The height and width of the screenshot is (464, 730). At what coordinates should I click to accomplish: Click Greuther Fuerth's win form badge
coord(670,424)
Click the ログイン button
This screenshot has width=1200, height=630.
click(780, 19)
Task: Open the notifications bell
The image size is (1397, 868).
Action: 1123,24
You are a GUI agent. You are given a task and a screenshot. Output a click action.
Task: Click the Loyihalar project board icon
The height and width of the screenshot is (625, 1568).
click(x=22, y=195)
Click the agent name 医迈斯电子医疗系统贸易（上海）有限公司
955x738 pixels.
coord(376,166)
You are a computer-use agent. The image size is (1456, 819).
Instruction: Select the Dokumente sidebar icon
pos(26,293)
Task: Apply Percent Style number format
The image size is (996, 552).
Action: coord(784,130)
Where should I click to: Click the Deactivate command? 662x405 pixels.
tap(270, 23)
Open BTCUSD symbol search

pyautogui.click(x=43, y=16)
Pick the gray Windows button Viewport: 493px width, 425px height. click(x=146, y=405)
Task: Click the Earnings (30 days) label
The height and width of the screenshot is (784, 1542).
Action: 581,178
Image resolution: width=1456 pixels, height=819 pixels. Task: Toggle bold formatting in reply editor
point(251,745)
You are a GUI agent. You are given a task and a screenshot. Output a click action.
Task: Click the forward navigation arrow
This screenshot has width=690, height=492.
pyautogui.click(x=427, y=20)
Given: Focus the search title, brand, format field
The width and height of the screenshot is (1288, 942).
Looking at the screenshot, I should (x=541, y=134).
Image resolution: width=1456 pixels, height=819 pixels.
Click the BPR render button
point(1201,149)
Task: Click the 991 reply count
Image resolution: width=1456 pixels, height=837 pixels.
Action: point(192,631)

_WHAT IS EXPECTED_
Duplicate the rows from the start of the records through the line containing "click(780, 19)", including both ends.

_CORRECT RESULT_
The height and width of the screenshot is (464, 730). At what coordinates should I click to accomplish: Click Greuther Fuerth's win form badge
coord(670,424)
Click the ログイン button
This screenshot has width=1200, height=630.
click(780, 19)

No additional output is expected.